Allowing the application thread to run together with the garbage collection thread inevitably brings about a problem: the application thread modifies the object graph, which may affect the viability of the object. This situation has to be cleaned up after the fact, so the CMS actually has two STW phases (usually very short).
This will have some consequences:
All application threads must be brought to a safe point, which will be paused twice during each Full GC;
Although garbage collection is performed at the same time as the application, the throughput of the application will be reduced (usually is 50%);
When using CMS for garbage collection, the bookkeeping information (and CPU cycles) used by the JVM is much higher than other parallel collectors.
Whether these costs are worth the money depends on the application.
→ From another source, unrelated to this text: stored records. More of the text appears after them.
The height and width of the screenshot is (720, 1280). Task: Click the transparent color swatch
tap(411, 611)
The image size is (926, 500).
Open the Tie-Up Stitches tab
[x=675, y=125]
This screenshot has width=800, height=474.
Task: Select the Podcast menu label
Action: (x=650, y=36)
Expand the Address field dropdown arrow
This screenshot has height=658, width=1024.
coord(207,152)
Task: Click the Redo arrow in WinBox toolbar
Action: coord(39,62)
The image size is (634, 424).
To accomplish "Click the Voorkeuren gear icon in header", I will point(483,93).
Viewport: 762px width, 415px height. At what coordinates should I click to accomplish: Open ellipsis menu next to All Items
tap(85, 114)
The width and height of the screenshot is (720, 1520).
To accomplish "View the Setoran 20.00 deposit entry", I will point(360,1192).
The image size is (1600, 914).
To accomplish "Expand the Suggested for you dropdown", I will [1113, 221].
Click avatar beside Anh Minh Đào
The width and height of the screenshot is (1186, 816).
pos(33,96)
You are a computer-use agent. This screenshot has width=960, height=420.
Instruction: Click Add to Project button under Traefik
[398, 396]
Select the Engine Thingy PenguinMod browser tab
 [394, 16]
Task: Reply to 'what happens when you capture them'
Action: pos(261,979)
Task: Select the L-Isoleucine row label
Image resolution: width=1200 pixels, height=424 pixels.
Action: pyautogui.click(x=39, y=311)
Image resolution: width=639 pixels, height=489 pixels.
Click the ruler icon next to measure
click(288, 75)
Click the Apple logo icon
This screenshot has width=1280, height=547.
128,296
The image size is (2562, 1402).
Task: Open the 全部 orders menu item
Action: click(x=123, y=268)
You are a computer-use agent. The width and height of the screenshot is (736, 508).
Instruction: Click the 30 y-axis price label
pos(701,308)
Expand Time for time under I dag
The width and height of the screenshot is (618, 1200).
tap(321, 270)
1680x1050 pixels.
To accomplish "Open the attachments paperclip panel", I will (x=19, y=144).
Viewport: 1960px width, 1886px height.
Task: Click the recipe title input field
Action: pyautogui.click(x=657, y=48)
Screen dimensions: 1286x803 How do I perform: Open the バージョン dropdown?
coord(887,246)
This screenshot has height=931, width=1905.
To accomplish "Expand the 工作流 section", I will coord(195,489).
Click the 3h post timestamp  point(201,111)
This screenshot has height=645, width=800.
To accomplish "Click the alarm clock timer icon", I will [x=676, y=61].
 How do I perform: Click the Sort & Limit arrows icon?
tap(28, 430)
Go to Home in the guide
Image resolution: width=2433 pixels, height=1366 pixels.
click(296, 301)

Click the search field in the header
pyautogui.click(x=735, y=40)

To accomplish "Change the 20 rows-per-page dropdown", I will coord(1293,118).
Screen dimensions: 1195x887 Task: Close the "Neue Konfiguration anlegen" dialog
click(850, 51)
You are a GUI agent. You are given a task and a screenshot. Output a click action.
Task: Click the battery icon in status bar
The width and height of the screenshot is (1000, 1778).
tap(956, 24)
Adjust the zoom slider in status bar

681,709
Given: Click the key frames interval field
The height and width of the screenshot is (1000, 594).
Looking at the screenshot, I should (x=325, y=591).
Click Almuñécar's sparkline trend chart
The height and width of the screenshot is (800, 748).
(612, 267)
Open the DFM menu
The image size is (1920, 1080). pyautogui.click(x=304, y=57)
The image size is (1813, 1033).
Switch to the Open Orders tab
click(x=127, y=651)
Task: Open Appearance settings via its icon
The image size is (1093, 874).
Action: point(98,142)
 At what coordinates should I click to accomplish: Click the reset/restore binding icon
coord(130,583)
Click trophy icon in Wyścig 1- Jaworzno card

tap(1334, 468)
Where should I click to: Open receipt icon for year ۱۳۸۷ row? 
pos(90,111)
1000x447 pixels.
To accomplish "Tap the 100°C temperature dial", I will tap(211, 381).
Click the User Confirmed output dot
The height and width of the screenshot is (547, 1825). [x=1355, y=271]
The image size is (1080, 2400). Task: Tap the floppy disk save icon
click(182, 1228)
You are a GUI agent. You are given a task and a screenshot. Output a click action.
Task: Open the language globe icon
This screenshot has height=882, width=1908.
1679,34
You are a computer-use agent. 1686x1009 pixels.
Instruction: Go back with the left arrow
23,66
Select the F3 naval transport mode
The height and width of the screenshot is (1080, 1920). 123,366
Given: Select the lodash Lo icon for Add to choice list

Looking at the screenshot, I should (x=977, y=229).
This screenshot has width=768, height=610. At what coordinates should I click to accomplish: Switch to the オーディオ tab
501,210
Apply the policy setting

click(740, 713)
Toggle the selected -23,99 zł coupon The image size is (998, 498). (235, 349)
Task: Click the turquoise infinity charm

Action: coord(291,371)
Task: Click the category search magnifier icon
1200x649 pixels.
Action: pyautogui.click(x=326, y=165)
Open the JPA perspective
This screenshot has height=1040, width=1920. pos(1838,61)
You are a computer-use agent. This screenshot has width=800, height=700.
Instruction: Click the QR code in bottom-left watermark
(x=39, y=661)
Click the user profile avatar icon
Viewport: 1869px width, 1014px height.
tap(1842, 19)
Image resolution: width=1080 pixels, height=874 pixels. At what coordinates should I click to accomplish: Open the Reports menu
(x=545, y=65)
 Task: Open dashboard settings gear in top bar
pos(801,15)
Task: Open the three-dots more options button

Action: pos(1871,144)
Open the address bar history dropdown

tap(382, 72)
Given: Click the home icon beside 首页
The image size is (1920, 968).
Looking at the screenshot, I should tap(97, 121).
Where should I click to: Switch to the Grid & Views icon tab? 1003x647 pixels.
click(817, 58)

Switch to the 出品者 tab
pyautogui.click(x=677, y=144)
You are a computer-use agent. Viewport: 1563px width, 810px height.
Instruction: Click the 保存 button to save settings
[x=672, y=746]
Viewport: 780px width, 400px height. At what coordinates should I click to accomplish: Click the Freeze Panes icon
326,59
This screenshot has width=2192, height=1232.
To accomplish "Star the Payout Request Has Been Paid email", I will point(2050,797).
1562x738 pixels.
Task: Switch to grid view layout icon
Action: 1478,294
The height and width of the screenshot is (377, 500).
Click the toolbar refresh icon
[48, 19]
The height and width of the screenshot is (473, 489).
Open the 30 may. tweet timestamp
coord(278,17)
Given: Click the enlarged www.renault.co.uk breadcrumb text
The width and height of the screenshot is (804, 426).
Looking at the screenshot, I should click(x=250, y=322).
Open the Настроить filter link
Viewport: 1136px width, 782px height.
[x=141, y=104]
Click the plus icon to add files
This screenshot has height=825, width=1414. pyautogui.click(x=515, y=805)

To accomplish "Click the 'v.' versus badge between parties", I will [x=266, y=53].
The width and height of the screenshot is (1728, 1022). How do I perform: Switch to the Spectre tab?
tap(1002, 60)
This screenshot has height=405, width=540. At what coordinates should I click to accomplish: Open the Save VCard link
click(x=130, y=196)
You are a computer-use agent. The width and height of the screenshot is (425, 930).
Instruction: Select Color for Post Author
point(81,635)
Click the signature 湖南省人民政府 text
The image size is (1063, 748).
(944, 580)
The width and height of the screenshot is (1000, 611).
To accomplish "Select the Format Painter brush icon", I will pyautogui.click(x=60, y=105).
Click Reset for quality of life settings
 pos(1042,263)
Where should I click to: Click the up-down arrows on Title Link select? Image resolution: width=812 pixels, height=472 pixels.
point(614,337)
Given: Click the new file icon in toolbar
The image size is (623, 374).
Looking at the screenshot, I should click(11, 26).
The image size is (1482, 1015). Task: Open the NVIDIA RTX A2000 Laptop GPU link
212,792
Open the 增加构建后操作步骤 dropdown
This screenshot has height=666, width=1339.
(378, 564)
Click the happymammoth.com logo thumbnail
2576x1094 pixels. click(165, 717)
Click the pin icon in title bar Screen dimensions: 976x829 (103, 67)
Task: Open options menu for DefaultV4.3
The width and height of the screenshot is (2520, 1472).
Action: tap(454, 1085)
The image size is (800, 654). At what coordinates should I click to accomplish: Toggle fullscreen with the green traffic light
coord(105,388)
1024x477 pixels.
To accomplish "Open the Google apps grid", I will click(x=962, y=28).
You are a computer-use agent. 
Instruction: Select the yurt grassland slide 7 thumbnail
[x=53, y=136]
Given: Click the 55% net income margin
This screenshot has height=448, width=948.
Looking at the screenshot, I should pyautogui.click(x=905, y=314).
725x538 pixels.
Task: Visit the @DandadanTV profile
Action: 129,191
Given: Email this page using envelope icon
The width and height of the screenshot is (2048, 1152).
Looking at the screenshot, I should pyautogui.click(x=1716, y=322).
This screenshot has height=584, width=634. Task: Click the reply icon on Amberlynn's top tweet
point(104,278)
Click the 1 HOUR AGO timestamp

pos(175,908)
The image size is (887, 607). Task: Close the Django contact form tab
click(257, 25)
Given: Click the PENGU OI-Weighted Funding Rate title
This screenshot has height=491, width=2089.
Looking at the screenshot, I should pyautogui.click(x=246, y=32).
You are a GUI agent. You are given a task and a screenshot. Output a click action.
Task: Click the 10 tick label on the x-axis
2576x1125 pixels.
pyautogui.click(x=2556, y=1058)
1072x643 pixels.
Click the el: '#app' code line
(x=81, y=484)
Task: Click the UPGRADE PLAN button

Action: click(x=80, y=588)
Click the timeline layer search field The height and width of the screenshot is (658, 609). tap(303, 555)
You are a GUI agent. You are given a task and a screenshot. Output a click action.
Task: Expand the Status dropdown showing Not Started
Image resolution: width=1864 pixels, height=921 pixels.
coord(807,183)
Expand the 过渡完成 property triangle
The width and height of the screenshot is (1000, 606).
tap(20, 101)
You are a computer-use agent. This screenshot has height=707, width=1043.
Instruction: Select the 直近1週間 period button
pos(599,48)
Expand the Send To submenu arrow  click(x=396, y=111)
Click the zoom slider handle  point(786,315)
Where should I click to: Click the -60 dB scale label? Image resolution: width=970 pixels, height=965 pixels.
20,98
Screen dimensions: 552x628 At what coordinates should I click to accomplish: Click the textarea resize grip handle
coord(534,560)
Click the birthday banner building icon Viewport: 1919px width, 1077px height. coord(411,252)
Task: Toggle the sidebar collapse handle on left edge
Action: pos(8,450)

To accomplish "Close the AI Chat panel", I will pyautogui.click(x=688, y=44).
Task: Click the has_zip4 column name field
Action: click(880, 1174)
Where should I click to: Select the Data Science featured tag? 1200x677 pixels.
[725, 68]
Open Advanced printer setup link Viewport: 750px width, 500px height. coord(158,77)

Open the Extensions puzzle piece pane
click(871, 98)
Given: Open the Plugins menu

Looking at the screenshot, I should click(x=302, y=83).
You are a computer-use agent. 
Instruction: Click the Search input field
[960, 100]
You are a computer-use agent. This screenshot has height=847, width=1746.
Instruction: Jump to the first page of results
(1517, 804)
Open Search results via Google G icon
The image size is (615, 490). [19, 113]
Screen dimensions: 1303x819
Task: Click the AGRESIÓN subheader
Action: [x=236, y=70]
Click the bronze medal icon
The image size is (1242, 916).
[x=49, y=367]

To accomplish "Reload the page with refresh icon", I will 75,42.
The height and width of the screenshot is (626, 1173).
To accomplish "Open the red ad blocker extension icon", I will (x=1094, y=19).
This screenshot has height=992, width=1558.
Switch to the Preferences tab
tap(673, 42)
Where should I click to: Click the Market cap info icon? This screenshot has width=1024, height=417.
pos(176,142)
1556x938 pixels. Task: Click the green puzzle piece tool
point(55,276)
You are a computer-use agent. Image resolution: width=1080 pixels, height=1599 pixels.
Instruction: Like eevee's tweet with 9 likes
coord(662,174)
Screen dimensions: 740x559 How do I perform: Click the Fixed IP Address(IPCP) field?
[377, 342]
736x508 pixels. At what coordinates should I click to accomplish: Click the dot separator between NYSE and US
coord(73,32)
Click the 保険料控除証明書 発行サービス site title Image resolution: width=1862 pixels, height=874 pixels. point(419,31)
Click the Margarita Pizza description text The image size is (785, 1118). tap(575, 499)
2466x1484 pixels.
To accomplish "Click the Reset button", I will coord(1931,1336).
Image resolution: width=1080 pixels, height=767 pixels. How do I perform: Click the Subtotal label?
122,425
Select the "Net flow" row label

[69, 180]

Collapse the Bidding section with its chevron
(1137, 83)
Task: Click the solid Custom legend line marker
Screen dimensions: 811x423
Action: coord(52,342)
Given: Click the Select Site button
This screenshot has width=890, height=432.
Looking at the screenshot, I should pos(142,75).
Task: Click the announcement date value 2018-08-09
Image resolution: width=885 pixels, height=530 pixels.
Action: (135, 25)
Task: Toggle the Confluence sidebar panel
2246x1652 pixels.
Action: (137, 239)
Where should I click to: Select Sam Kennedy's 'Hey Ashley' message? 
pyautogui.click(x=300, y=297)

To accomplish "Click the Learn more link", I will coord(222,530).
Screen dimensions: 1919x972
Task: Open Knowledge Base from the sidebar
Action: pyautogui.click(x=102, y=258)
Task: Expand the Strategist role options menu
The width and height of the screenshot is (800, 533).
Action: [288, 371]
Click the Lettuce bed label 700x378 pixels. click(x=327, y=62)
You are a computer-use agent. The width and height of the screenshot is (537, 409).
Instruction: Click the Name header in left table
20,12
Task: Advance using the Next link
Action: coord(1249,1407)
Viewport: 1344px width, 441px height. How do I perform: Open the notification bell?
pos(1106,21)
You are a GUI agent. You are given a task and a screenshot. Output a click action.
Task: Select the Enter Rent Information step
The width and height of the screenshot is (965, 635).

But there is no free lunch in the world. The CMS collector is commendable in its design, but it is not a panacea.
So before confirming that CMS is the correct garbage collection strategy, you should first confirm that Parallel Old’s STW pause is indeed unacceptable and cannot be adjusted. Finally, I emphasize that all metrics must be obtained from a system equivalent to the production system.
9. Increasing the heap size can solve memory problems
When an application is in trouble and a GC problem is suspected, the reaction of many application teams is to increase the heap size. In some cases, this provides quick results and gives us time to consider more thoughtful solutions. However, if the cause of the performance problem is not fully understood, this strategy can make things worse.
Consider a very poorly coded application that is producing a lot of domain objects (their lifetime is representative, say 2-3 seconds). If the allocation rate is high enough, garbage collection will occur frequently, so domain objects will be promoted to the old generation. Almost as soon as domain objects enter the old generation, their survival time ends and they die directly, but they will not be recycled until the next Full GC.
If we increase the heap size of our application, all we do is increase the space used by relatively short-lived objects to enter and die. This will cause the Stop-The-World pause time to be longer, which is not beneficial to the application.
Before modifying the heap size or adjusting other parameters, it is necessary to understand the dynamics of object allocation and lifetime. Acting blindly without measuring performance data will only make the situation worse. The old generation distribution of the garbage collector is particularly important here.
Conclusion
When it comes to performance tuning in Java, intuition is often misleading. We need experimental data and tools to help us visualize the behavior of the platform and enhance our understanding.
Garbage collection is the best example. For tuning or generating data to guide tuning, the GC subsystem has unlimited potential; but for production applications, it is difficult to understand the meaning of the generated data without using tools.
By default, when running any Java process (including development environment and production environment), you should always use at least the following parameters:
-verbose:gc (print GC log)
-Xloggc: (more comprehensive GC log)
-XX:+PrintGCDetails (more detailed output)
-XX:+PrintTenuringDistribution (displays the age threshold used by the JVM to promote objects into the old generation)
Then use tools to analyze the logs, here you can use handwritten scripts, you can To generate graphs, you can also use visualization tools such as GCViewer (open source) or jClarity Censum.